• _Prompt_
Under this line are the records; write out word for word the part that begins at the line containing "[더 많은 옵션] (297, 685)" and ends at the line containing "Заявка скупщику (214, 763)", and no more.

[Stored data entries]
# # #
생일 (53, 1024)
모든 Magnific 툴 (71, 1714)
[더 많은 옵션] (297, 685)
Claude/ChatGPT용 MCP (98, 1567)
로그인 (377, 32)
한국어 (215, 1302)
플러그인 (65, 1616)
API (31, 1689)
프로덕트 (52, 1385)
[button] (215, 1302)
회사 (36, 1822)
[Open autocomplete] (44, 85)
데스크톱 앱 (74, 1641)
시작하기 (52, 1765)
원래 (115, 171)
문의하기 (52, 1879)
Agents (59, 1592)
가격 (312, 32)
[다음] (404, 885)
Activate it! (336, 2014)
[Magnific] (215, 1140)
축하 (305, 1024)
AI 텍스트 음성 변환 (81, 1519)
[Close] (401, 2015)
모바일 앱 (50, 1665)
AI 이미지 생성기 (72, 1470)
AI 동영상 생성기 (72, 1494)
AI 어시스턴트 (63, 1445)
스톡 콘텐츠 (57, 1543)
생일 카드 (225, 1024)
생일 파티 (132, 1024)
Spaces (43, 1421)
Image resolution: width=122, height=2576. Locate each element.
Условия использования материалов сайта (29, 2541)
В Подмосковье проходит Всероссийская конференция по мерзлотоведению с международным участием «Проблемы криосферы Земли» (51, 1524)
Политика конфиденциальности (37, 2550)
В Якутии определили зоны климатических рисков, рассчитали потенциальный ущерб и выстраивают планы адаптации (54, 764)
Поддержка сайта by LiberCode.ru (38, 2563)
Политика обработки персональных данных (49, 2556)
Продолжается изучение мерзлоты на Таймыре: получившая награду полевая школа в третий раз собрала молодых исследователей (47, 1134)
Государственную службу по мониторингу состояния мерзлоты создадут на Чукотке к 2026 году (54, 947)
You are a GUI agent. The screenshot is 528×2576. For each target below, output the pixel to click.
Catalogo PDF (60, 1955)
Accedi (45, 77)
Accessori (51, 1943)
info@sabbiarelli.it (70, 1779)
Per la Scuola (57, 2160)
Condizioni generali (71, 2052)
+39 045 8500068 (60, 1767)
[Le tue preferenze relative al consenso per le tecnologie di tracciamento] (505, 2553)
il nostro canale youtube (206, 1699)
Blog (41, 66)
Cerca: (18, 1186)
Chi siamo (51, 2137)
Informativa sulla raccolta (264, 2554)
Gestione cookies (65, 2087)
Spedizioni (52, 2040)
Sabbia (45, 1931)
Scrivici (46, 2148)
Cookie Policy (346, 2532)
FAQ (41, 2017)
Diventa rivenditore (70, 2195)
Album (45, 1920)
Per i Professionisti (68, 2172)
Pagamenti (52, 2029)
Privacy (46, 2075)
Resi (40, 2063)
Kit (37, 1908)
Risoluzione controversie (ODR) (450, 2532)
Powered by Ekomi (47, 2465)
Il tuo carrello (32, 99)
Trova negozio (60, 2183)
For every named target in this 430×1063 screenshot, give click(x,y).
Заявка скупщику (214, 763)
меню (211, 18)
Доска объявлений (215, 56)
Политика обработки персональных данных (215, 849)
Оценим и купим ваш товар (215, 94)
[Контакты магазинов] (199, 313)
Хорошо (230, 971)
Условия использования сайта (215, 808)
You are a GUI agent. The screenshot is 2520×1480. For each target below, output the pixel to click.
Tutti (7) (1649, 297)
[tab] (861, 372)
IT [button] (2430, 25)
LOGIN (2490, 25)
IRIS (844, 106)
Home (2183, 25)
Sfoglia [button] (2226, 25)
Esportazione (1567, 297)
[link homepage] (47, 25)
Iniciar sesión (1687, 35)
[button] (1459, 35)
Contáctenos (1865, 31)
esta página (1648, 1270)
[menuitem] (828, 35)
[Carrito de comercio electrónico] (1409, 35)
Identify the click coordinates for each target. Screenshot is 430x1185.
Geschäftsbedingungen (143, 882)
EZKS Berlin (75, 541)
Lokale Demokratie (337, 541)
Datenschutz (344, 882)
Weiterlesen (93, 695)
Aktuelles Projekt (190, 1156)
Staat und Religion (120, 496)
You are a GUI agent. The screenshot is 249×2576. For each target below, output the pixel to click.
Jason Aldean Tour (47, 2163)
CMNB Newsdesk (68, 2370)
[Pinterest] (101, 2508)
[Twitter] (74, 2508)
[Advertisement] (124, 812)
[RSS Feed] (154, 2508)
# # #
• _Output for this task_
[더 많은 옵션] (297, 685)
Claude/ChatGPT용 MCP (98, 1567)
로그인 (377, 32)
한국어 (215, 1302)
플러그인 (65, 1616)
API (31, 1689)
프로덕트 (52, 1385)
[button] (215, 1302)
회사 (36, 1822)
[Open autocomplete] (44, 85)
데스크톱 앱 (74, 1641)
시작하기 (52, 1765)
원래 (115, 171)
문의하기 (52, 1879)
Agents (59, 1592)
가격 (312, 32)
[다음] (404, 885)
Activate it! (336, 2014)
[Magnific] (215, 1140)
축하 (305, 1024)
AI 텍스트 음성 변환 (81, 1519)
[Close] (401, 2015)
모바일 앱 (50, 1665)
AI 이미지 생성기 (72, 1470)
AI 동영상 생성기 (72, 1494)
AI 어시스턴트 (63, 1445)
스톡 콘텐츠 (57, 1543)
생일 카드 (225, 1024)
생일 파티 (132, 1024)
Spaces (43, 1421)
Image resolution: width=122, height=2576. Locate each element.
Условия использования материалов сайта (29, 2541)
В Подмосковье проходит Всероссийская конференция по мерзлотоведению с международным участием «Проблемы криосферы Земли» (51, 1524)
Политика конфиденциальности (37, 2550)
В Якутии определили зоны климатических рисков, рассчитали потенциальный ущерб и выстраивают планы адаптации (54, 764)
Поддержка сайта by LiberCode.ru (38, 2563)
Политика обработки персональных данных (49, 2556)
Продолжается изучение мерзлоты на Таймыре: получившая награду полевая школа в третий раз собрала молодых исследователей (47, 1134)
Государственную службу по мониторингу состояния мерзлоты создадут на Чукотке к 2026 году (54, 947)
You are a GUI agent. The screenshot is 528×2576. For each target below, output the pixel to click.
Catalogo PDF (60, 1955)
Accedi (45, 77)
Accessori (51, 1943)
info@sabbiarelli.it (70, 1779)
Per la Scuola (57, 2160)
Condizioni generali (71, 2052)
+39 045 8500068 (60, 1767)
[Le tue preferenze relative al consenso per le tecnologie di tracciamento] (505, 2553)
il nostro canale youtube (206, 1699)
Blog (41, 66)
Cerca: (18, 1186)
Chi siamo (51, 2137)
Informativa sulla raccolta (264, 2554)
Gestione cookies (65, 2087)
Spedizioni (52, 2040)
Sabbia (45, 1931)
Scrivici (46, 2148)
Cookie Policy (346, 2532)
FAQ (41, 2017)
Diventa rivenditore (70, 2195)
Album (45, 1920)
Per i Professionisti (68, 2172)
Pagamenti (52, 2029)
Privacy (46, 2075)
Resi (40, 2063)
Kit (37, 1908)
Risoluzione controversie (ODR) (450, 2532)
Powered by Ekomi (47, 2465)
Il tuo carrello (32, 99)
Trova negozio (60, 2183)
For every named target in this 430×1063 screenshot, give click(x,y).
Заявка скупщику (214, 763)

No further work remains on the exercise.